Frankfurt Lessons: Books Are Not Inherently A Force For Good
This year's Frankfurt Book Fair was marred by violence amid protests against a far-right publishing house. It's time to rethink our relationship with literature.

-Analysis-
FRANKFURT — There was something approaching mass hysteria last weekend at the Frankfurt Book Fair, the world's largest trade show for the publishing industry. In the evening, brawls broke out between strangers among the empty booths. Fists flew at book launch parties. The title of the German text behind much of the fervor was Mit Linken leben ("Living with the Left"), published by the far-right Antaios publishing house. But there was also the presence of Bjorn Hocke, a far-right Alternative for Germany politician, that riled up the crowd. The book was a hastily-written riposte to another book titled Mit Rechten reden ("Speaking with the Right"), published by Klett-Cotta, a rival publisher. The latter book's title was meant to be sincere: a call for meaningful debate instead of marginalizing political opponents.
This plea may now seem like wishful thinking after last weekend's ruckus, but it's not. Since the organizer of the Frankfurt Book Fair, the German Publishers and Booksellers Association, may not deny a booth to any legal publishing house or reject books that are popular with readers on the political right. Likewise, the association may not ban young men, clad in neo-fascist uniforms and military-style boots, so long as they never take a swing at anyone. The same goes for members of Antifa, who are at the fair to do more than just chant slogans.Everywhere book fairs must accept the risk of a fight breaking out if they wish to conform to the law and do not want to make simply suspecting someone of causing trouble a criterion for exclusion.

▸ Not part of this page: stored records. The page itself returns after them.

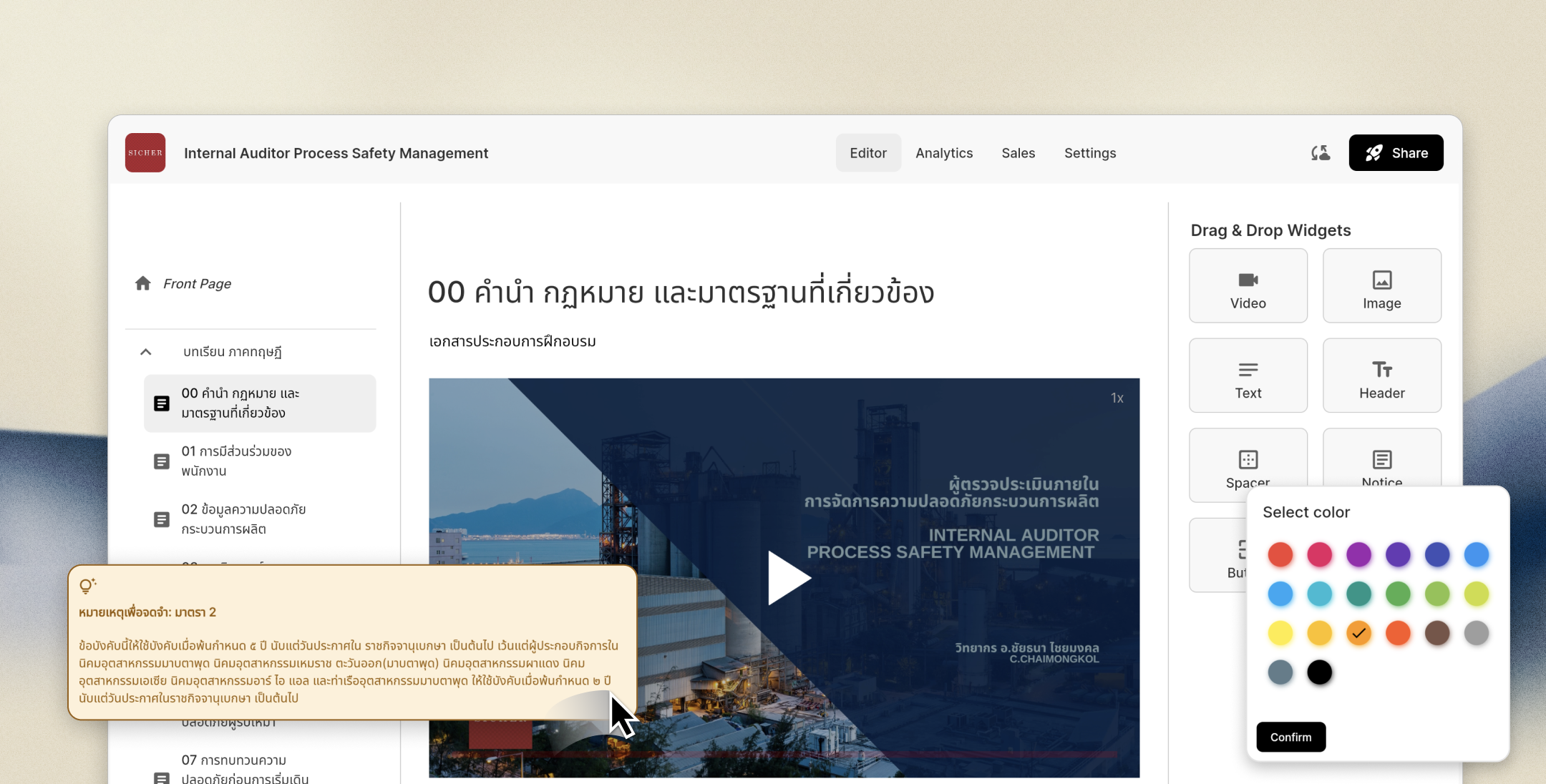Viewport: 1546px width, 784px height.
Task: Collapse the บทเรียน ภาคทฤษฎี section
Action: point(146,352)
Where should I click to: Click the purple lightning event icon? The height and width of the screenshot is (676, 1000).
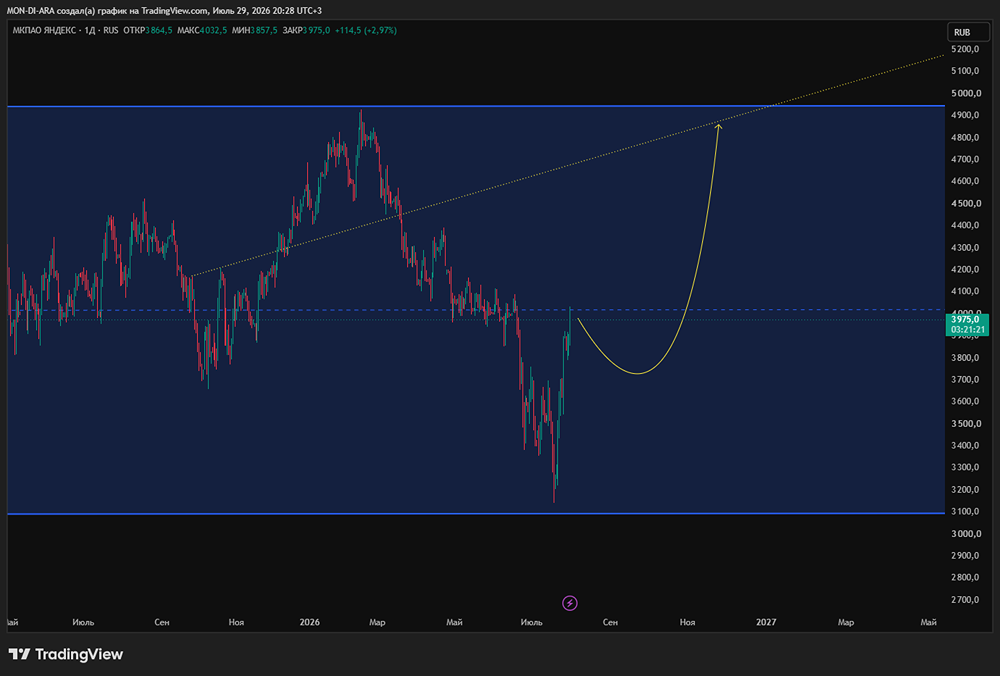point(570,603)
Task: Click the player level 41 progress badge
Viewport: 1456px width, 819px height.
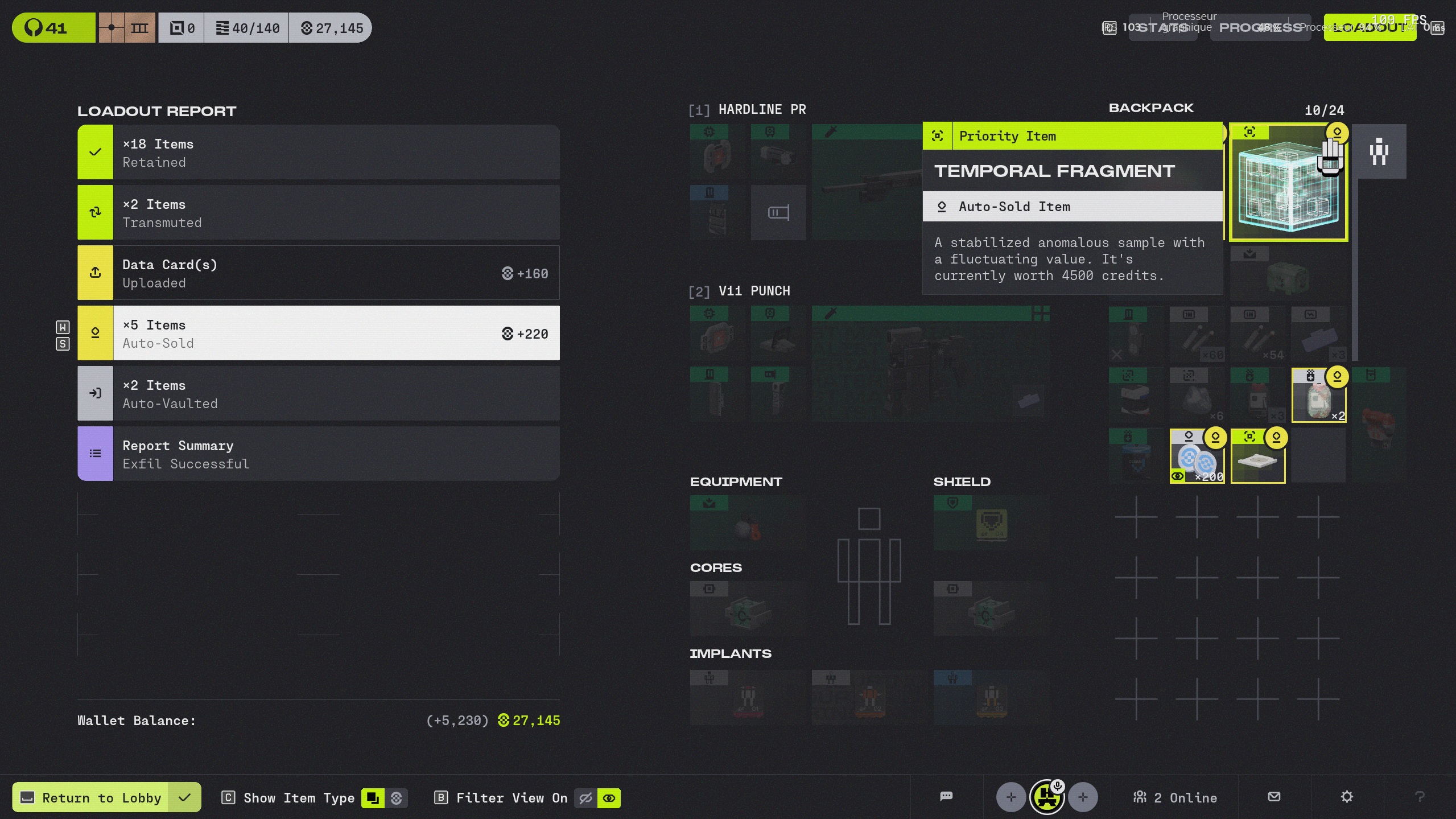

When thug and the reader are one in the same.
In the run-up to the event, some people had demanded that the Frankfurt Book Fair exclude far-right publishers. Their demands still have not been retroactively validated in light of the fighting.Had the German Publishers and Booksellers Association caved to such demands,it would have only served to fuel the far-right's propaganda of playing the victim of the mainstream.
In the hysteria over the proximity of books and thugs, the publishing industry frequently winds up on its soap box, pushing a familiar myth. In these sermons, the book as such is a medium which civilizes and builds bridges between people. It is an instrument of culture that reliably counteracts barbarism. The brawl that broke out in Frankfurt suggests that we can bid farewell to this illusion.For it may be true in individual cases that a cultivated reader can confront an illiterate thug, but more realistic and unsettling in Germany today is that the thug and the reader are one in the same.

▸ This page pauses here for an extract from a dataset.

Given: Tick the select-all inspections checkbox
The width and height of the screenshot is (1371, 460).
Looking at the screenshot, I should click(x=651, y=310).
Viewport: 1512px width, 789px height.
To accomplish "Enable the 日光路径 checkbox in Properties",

Newspapers, magazines, books can kindle a fire. Even below the punishable level of hate speech, they have just as much capacity to shrink as broaden the worldviews of their readers.They can just as easily fuel emotions as strengthen arguments.This is a truism that manifests itself in front of the public eye in Germany today.It appeared long before fists flew at the Frankfurt Book Fair.The fight did not befall the event from exterior forces nor could it have been avoided by excluding radicals and reactionaries. But in the end, you don't ban the books, you arrest the thugs.